Nestle to develop food to treat diseases

Nestle to develop food to treat diseases
Scientists from the Swiss food company Nestle are developing medicinal foods such as prescription-based powders and drinks intended to treat diseases, the Wall Street Journal reports.

The company is tapping into an estimated $15 billion medical foods market as traditional packaged foods face tougher times.

Studies are underway at Nestle’s research institute in Lausanne, Switzerland. Machines are analyzing human DNA to develop personalized programs for conditions like epilepsy and intestinal disorders.

The scientists will further develop medicinal foods containing natural compounds extracted from foodstuffs like tomatoes, coffee and grapes.

Nestle sees big potential in this new market because of the aging population.The World Health Organization forecasts the proportion of people over 60 (a key group for medical foods) to rise to 22 percent globally by 2050 from 12 percent at present.

“For a long time, nutrition has been seen as a sort of pseudoscience,” Ed Baetge, head of Nestle’s Institute of Health Science, or NIHS, told the media. “For many conditions like age-related dementia, for example, there is a major clinical need for new approaches, where food can make a big difference.”

Skeptics say medicinal foods may have a placebo effect with consumers “thinking” they benefited when they hadn’t.

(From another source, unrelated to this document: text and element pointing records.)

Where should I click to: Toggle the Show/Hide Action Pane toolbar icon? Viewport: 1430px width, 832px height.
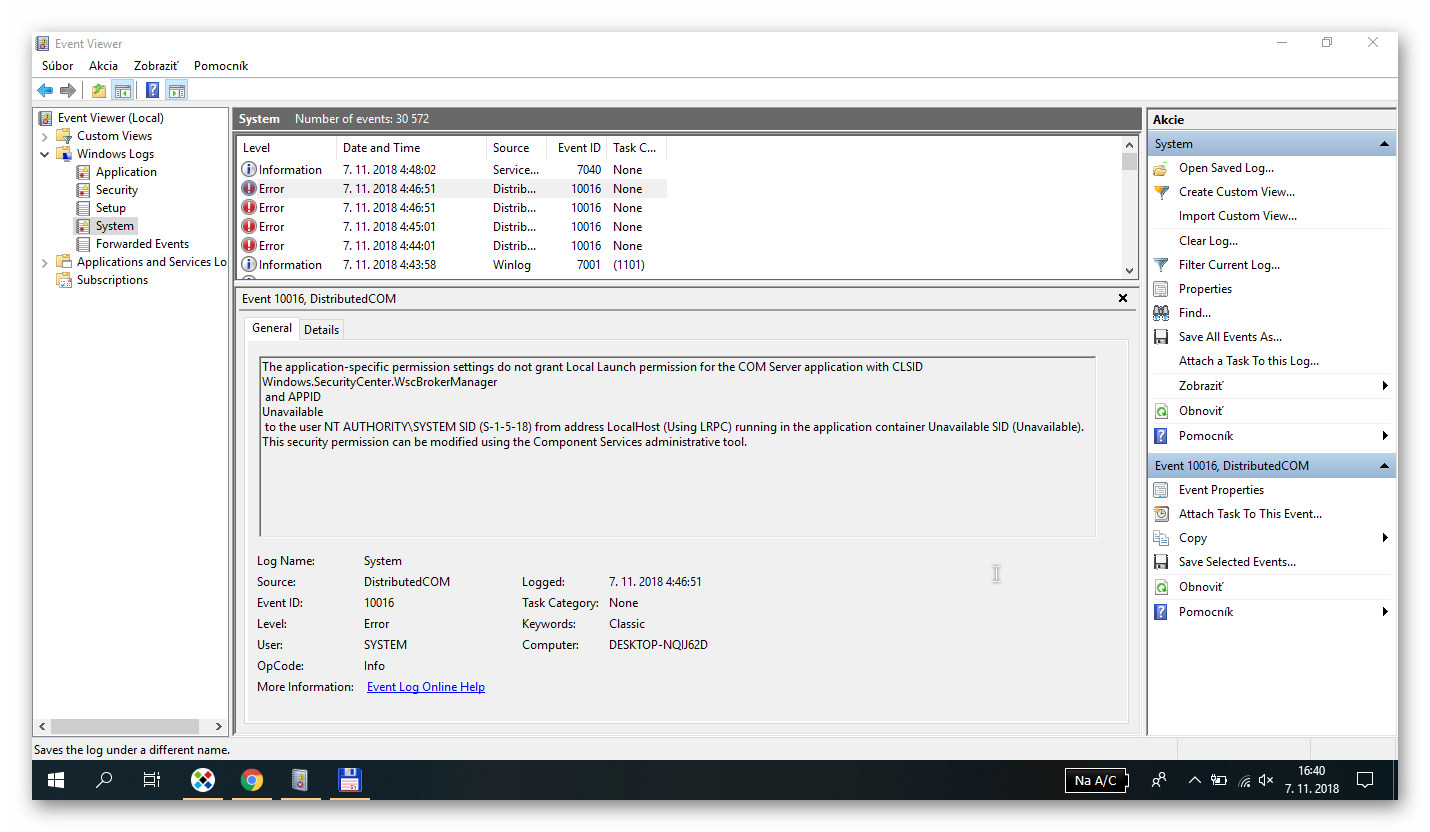point(177,91)
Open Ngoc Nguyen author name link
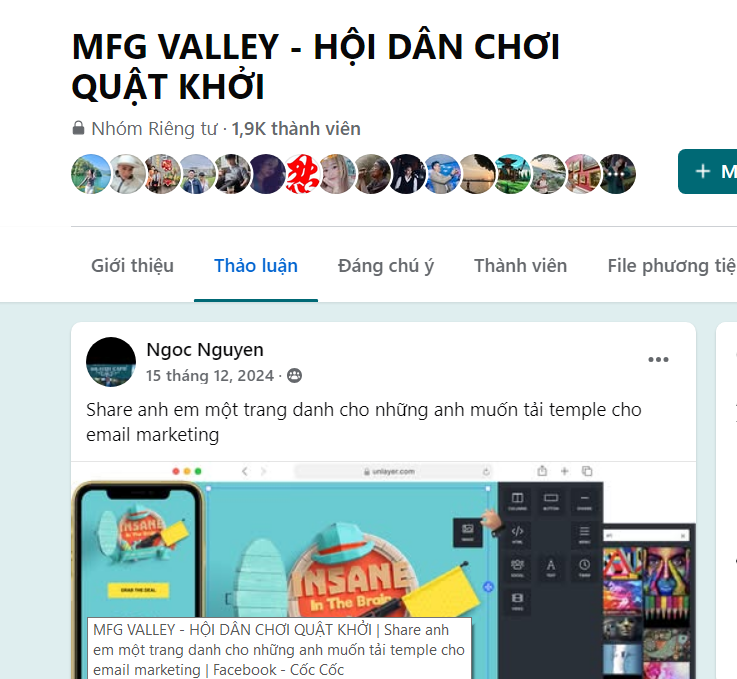 (x=205, y=350)
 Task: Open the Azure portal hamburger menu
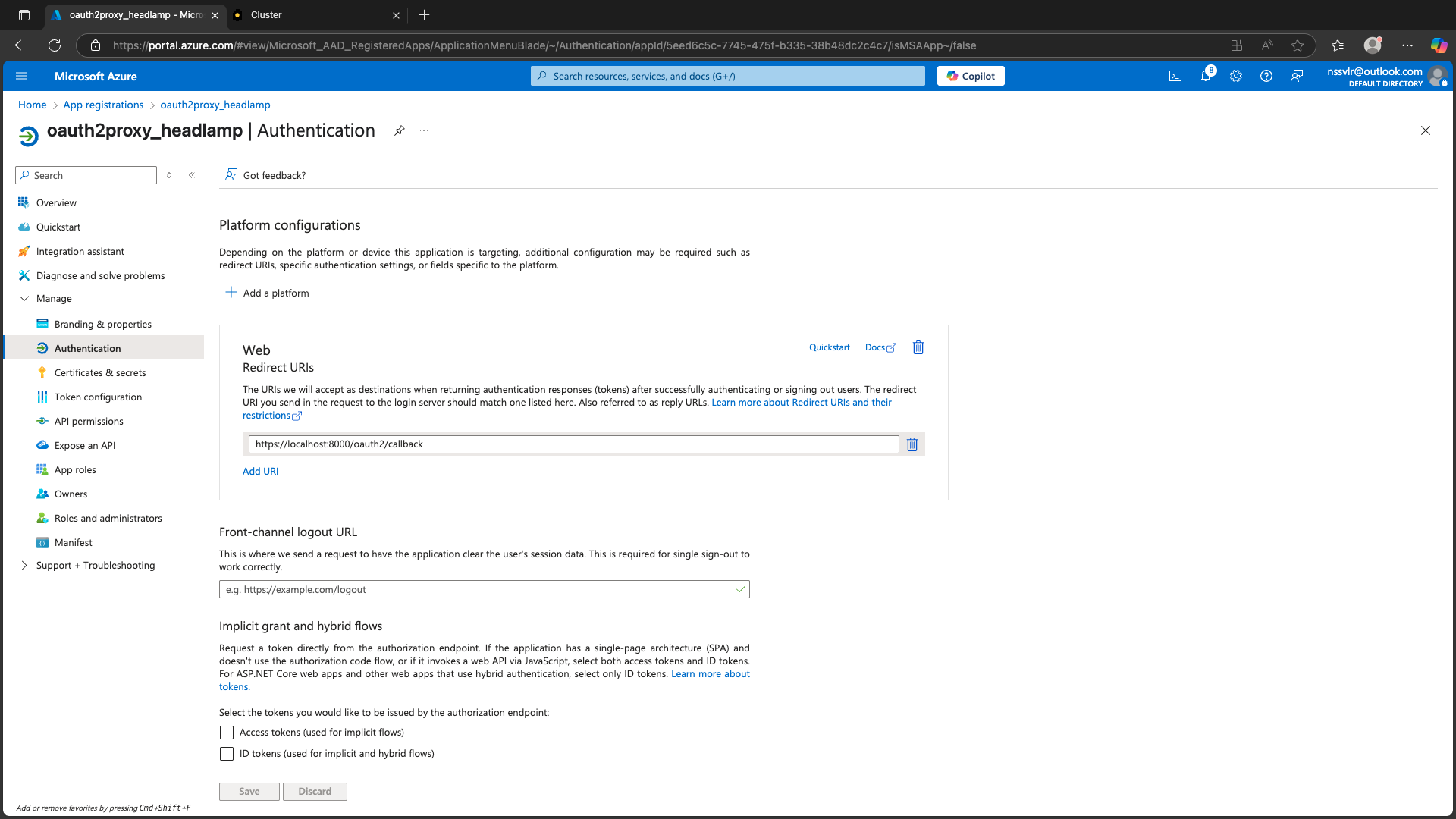[21, 76]
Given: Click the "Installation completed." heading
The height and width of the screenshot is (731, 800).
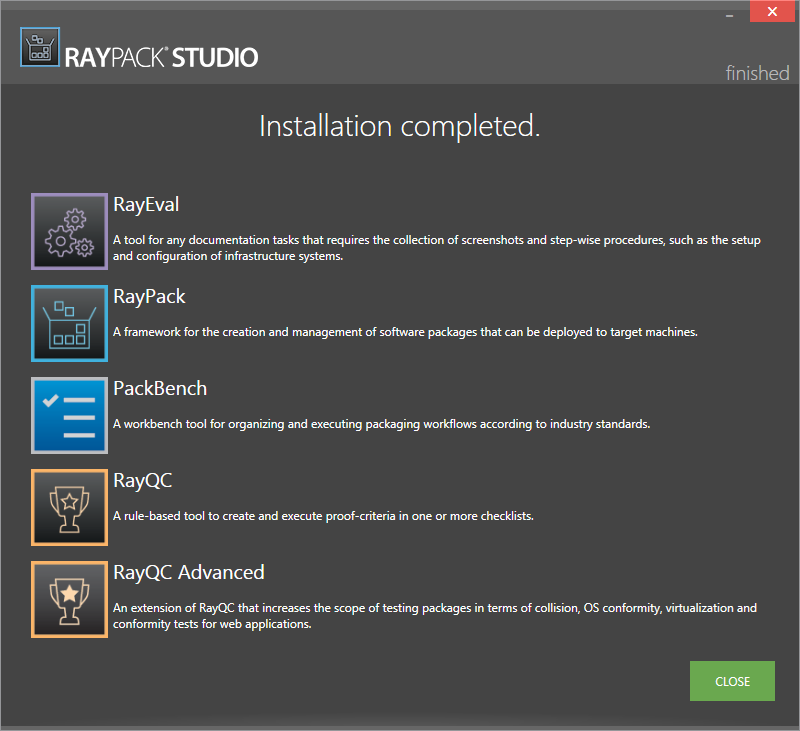Looking at the screenshot, I should (400, 126).
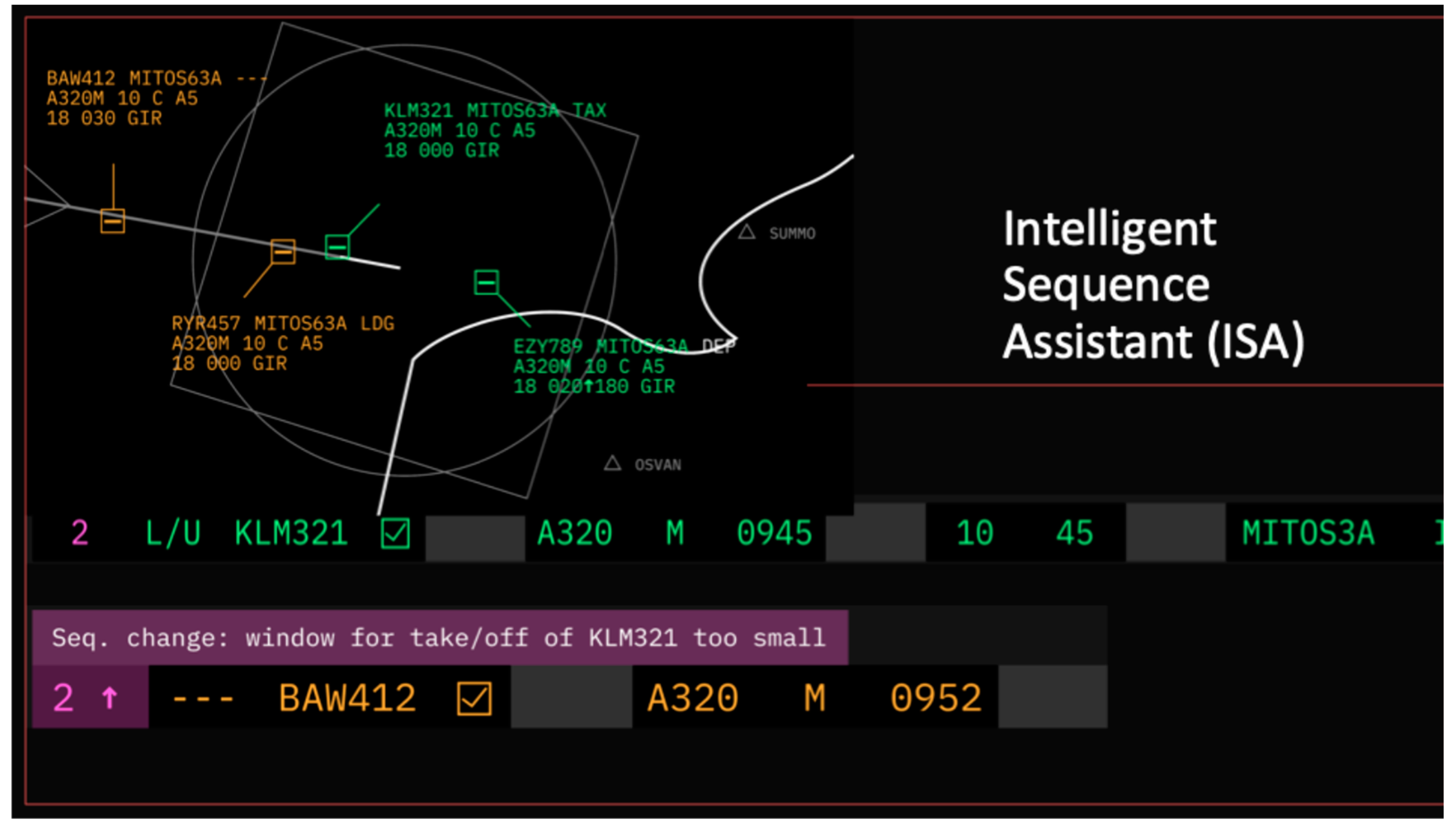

“While it’s clear that what we eat and drink has a substantial effect on our health, there is currently insufficient evidence documenting that these foods provide a medically relevant effect,” scientist Ben Locwin who works with the American Association of Pharmaceutical Scientists told the WSJ.

There are also concerns about the time needed to bring such products to market and the huge research costs.

Nestle says it will conduct studies on safety, benefits and effectiveness of its medical foods before introducing them to market.

“It is very important for us to have clinical evidence,” said Nestle’s Health Science spokeswoman Marie-Francoise Rutimeyer.

Nestle’s health business also includes nutritional supplements and foods for people after surgery grew faster than the rest of the company’s operations in 2015. According to analysts, sales in the segment reached about $2.1 billion (2 billion Swiss francs).

For the past three years Nestle has missed its whole sales growth target of five to six percent, and is expected to report sluggish sales growth for the start of 2016.